# Ribena wine - recipe and results



## sgx2 (Aug 13, 2013)

I thought I'd share a 1 Gal Ribena wine I put on a while back and just tasted.

For those unfamiliar with Ribena, it is a blackcurrant drink sold in a concentrate (cordial) format as well as a ready-to-drink product.
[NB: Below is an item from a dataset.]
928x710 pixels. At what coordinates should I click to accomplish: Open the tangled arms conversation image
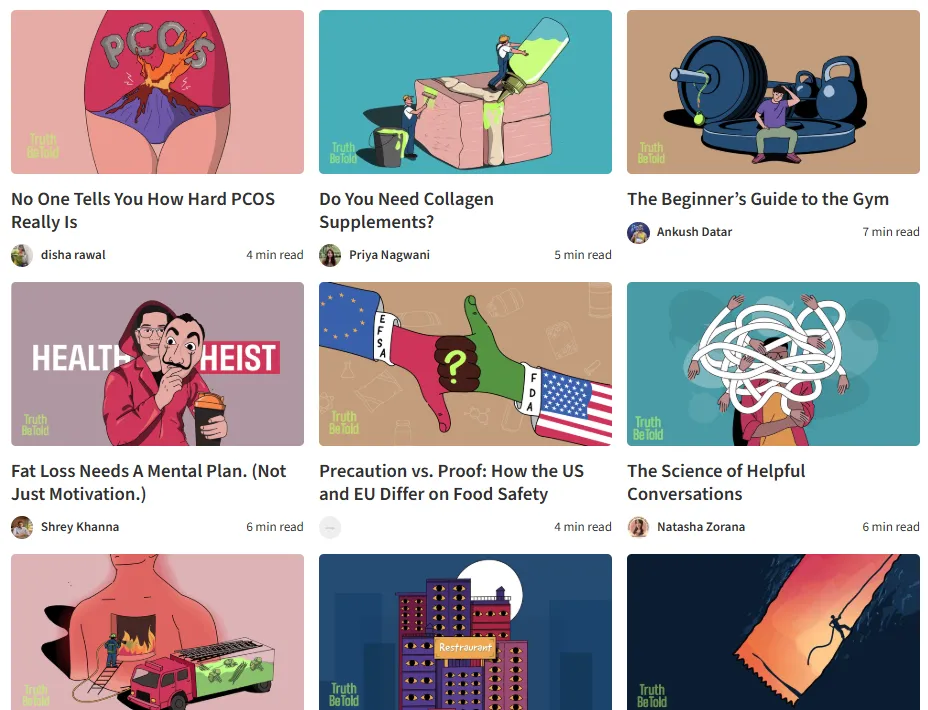774,364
I used the 1 litre 5:1 concentrate bottle, where they expect you to dilute the concentrate with 4 or 5 litres of water to make the drink.

Batch Name: Currancy
Varietal: Blackcurrant
Batch Size: 1 Gal/3.8 L Jug (5 bottles)
Date Started: May 14, 2013 2:00 PM
Cost of ingredients: $8.00
1L bottle Ribena concentrate
1 tsp yeast nutrient 
1/2 tsp red acid blend
1 tsp pectic enzyme
1/4 tsp tannin
50-200 grams white sugar [see note]
1 pkg bentonite
1 pkg Lalvin EC-1118 yeast

In your hydrometer jar pour in 3 units of water and 1 unit of ribena. Test the SG -- if it's not already 1.085 then calculate how much sugar you'll need for the full gallon. It won't be much. 
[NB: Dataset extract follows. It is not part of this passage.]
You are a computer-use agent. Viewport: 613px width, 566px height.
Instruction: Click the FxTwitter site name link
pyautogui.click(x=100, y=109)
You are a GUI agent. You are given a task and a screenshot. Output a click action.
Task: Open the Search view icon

Boil the Ribena concentrate in an open pot on the stovetop for about 20 minutes to rid it of the sorbate and other preservatives. When cooling go ahead and mix in the precise volume of sugar you calculated you'd need. Let cool significantly (this will take a while as sugar really holds its heat), then add the yeast nutrient, acid blend, pectic enzyme and tannin. Make up a bentonite slurry with a small amount of water added to the bentonite pkg and add it to a 1 Gal jug. When the Ribena is simply warm pour into the jug. Use a small amount of hot water to rinse the pot of any leftover Ribena then add to the jug and top up with cool water. Add the yeast and put an airlock on the jug.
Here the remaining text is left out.